Há pouco mais de um mês, o gerente de vendas Peterson Caldeira Júnior, 27, e a esposa, Sabrina Stefani e Silva, 26, se mudaram para a nova casa.

Depois de pouco mais de um ano morando com os pais dele, os dois juntaram poupanças e auxílio das famílias para comprar um apartamento de dois quartos na região da Vila Prudente, na zona leste de São Paulo.

A quarentena acentuou o desejo por independência. “Queríamos ter nosso espaço. Com a pandemia, ficando sempre em casa, você quer um lugar aconchegante, seu.”

O plano inicial era alugar um apartamento por uns três anos, para só então pensar em comprar. Mas os valores dos aluguéis contribuíram para o ajuste nos planos e nas contas.

“O valor da parcela passa um pouco do que pagaria de aluguel, com a diferença que eu teria pago quase R$ 60 mil em três anos, um dinheiro que não voltaria para mim. Agora, pelo menos, é nosso.”

A demanda aquecida também começa a ter efeito sobre os preços dos imóveis. Na Mitre, os negócios do terceiro trimestre foram fechados 4,5% acima do previsto inicialmente, em reação à procura alta.
Indicador calculado pela Abecip também aponta uma alta acumulada de 10,59% no preço médio dos imóveis residenciais no Brasil nos últimos 12 meses. Na capital paulista, o avanço é de 16,35%.
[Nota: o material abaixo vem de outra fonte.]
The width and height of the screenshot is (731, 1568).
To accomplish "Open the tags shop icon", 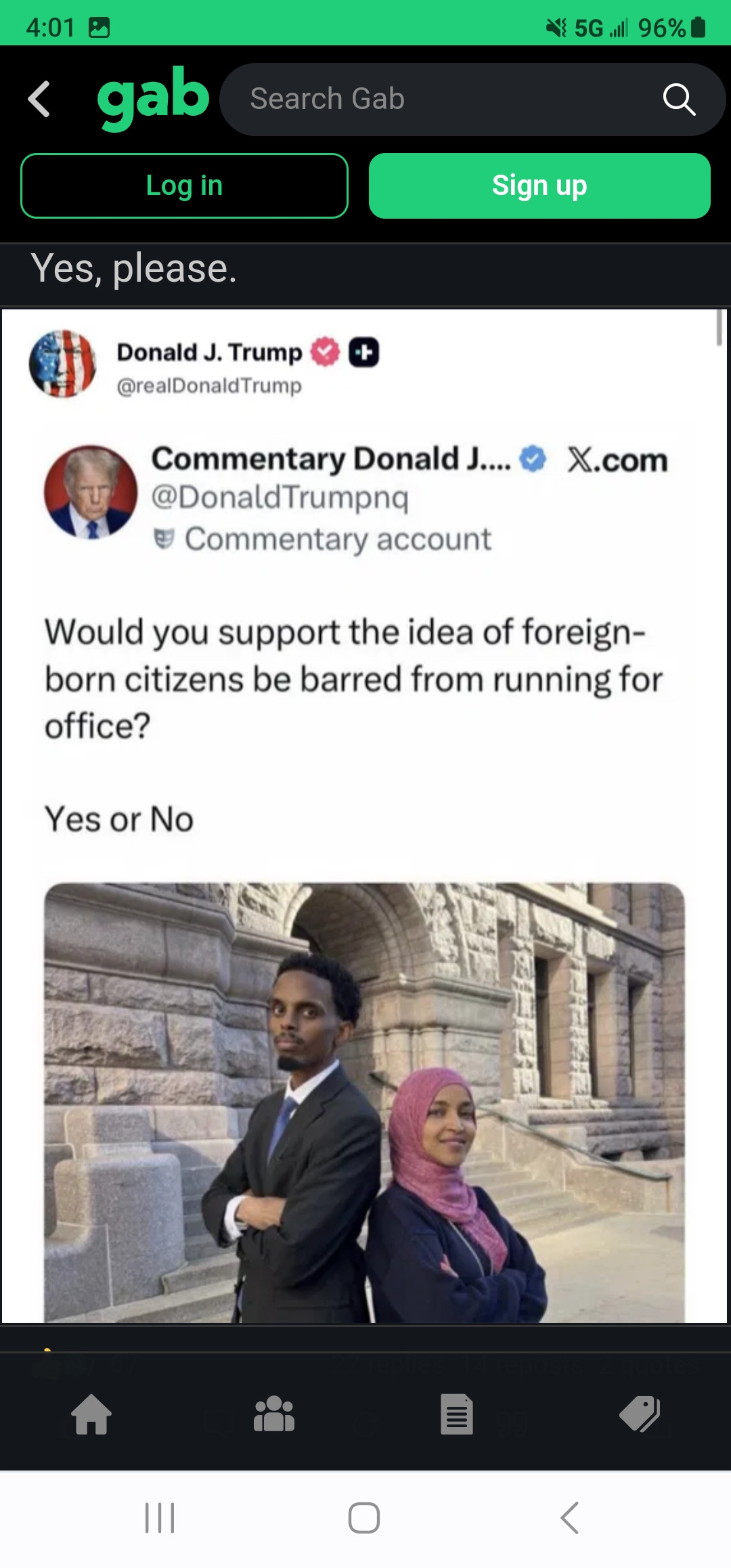I will pos(640,1414).
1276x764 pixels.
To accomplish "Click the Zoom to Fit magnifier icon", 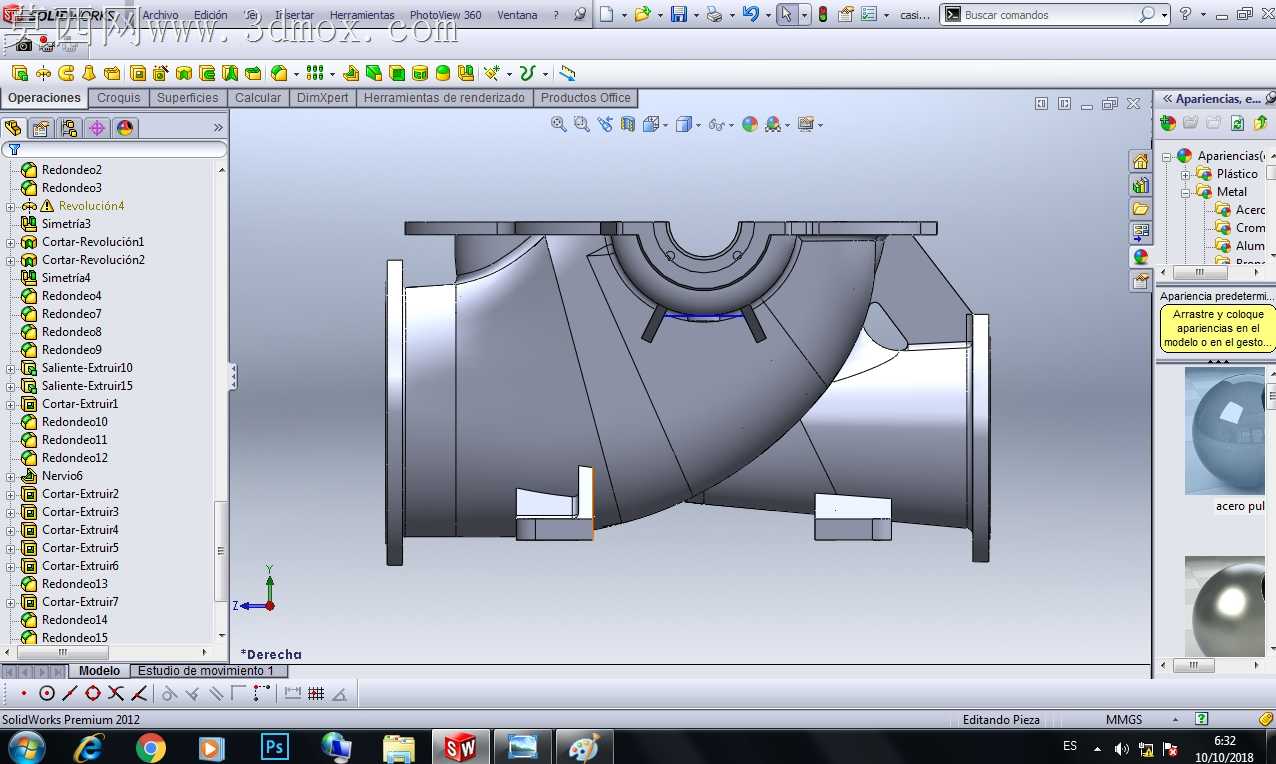I will pos(559,124).
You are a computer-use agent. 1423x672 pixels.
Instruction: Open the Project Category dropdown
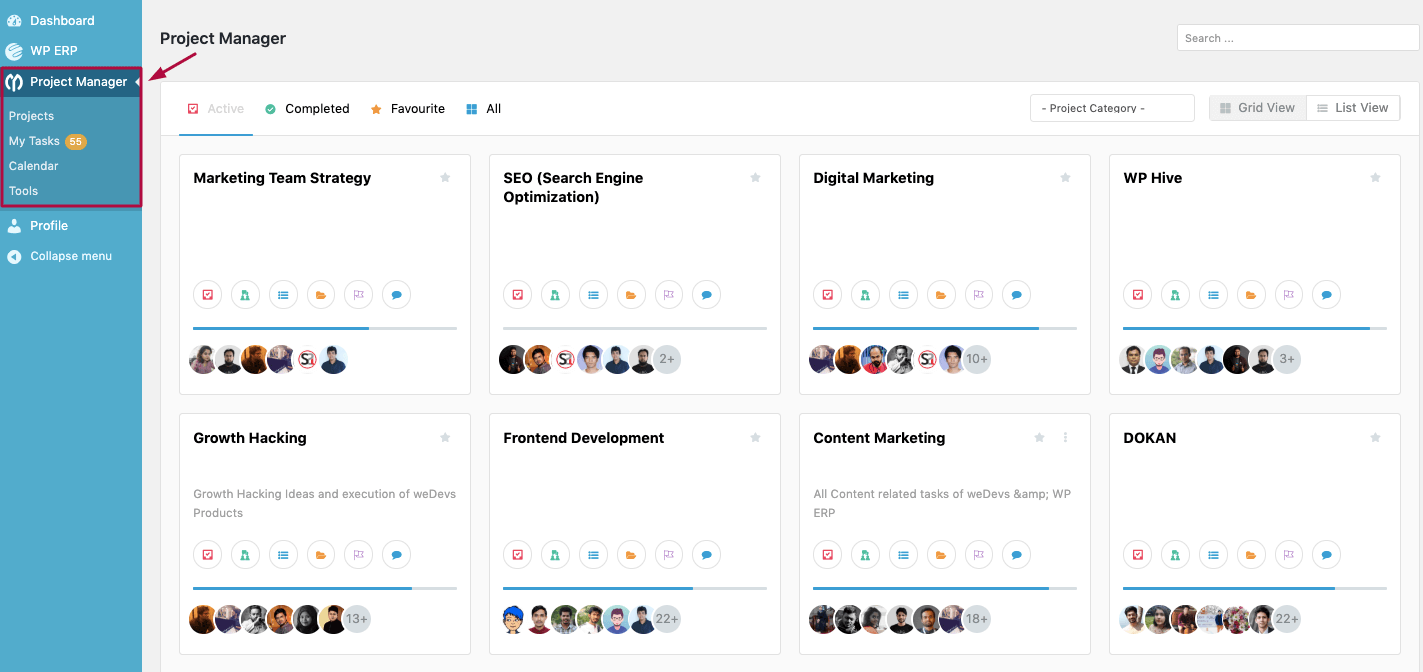1111,107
Para o diretor de vendas da Lello Imóveis, Igor Freire, os preços ainda estão estáveis e a oferta permanece ampla, favorecendo negociações de descontos.
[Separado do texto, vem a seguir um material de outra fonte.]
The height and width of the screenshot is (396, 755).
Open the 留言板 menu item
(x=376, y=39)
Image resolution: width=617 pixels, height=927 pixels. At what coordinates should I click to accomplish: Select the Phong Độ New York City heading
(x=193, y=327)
Em outubro, a empresa registrou 40% mais vendas do que no mesmo período do ano passado, com o melhor resultado de 2020. Metade da demanda registrada pela imobiliária é por imóveis entre 60 m² e 100 m².

O segmento econômico também vai bem durante a pandemia. Nas faixas 1,5 e 2 do antigo Minha Casa Minha Vida, as taxas de juros não mudaram —elas são prefixadas e não acompanham as oscilações do mercado de crédito.
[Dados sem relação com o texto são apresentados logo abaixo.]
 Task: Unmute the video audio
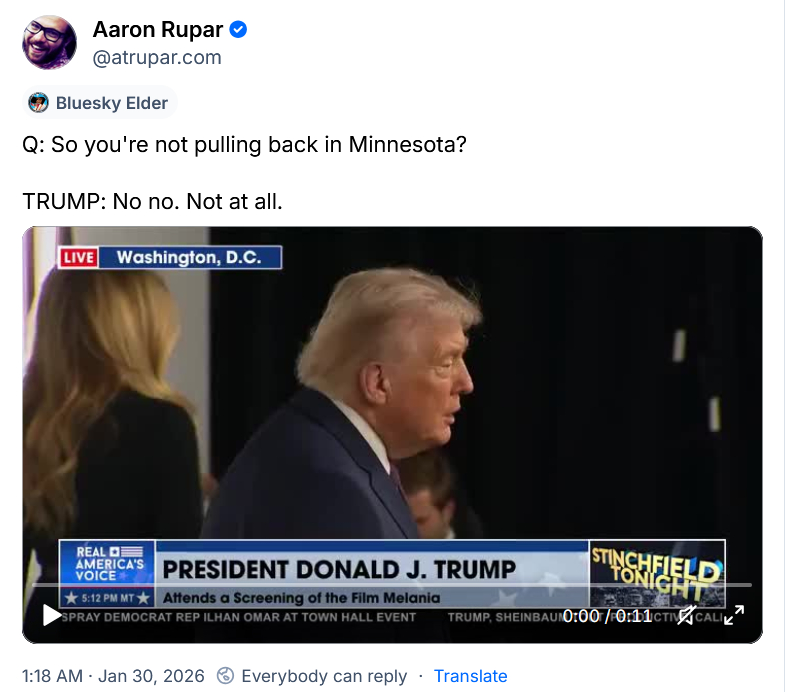coord(686,615)
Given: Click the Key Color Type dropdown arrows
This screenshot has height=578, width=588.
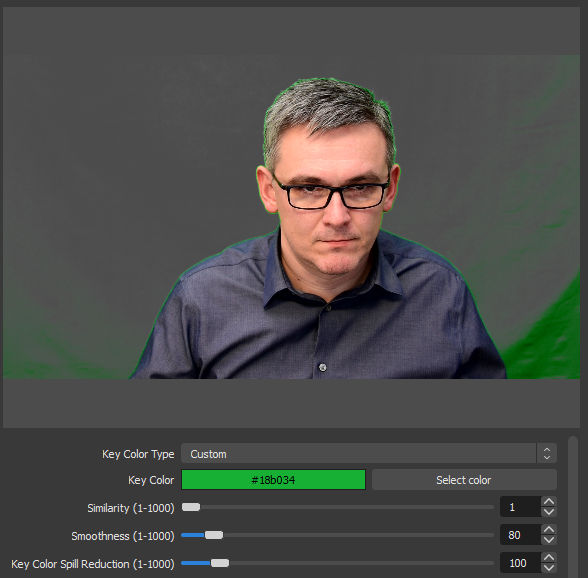Looking at the screenshot, I should 546,453.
O apelo da valorização da vida doméstica, porém, surtiu efeito. A estratégia da Construtora Tenda durante o distanciamento social foi o de impulsionar a comunicação com o que a empresa chama de “cliente dormente”, chamando a atenção dele para a importância da casa.

“Muitos dos nossos clientes não têm a mínima ideia de que poderiam pagar um financiamento e até gastar menos do que estão gastando com o aluguel”, afirma o diretor comercial da Tenda, Fabricio Arrivabene.

A faixa de renda do cliente da construtora fica entre R$ 1.400 e R$ 3.000 na região Nordeste, e entre R$ 2.500 e R$ 3.000 em cidades como São Paulo. A investidores a Tenda informou que o desempenho recorde de vendas ocorreu organicamente, sem redução de preços.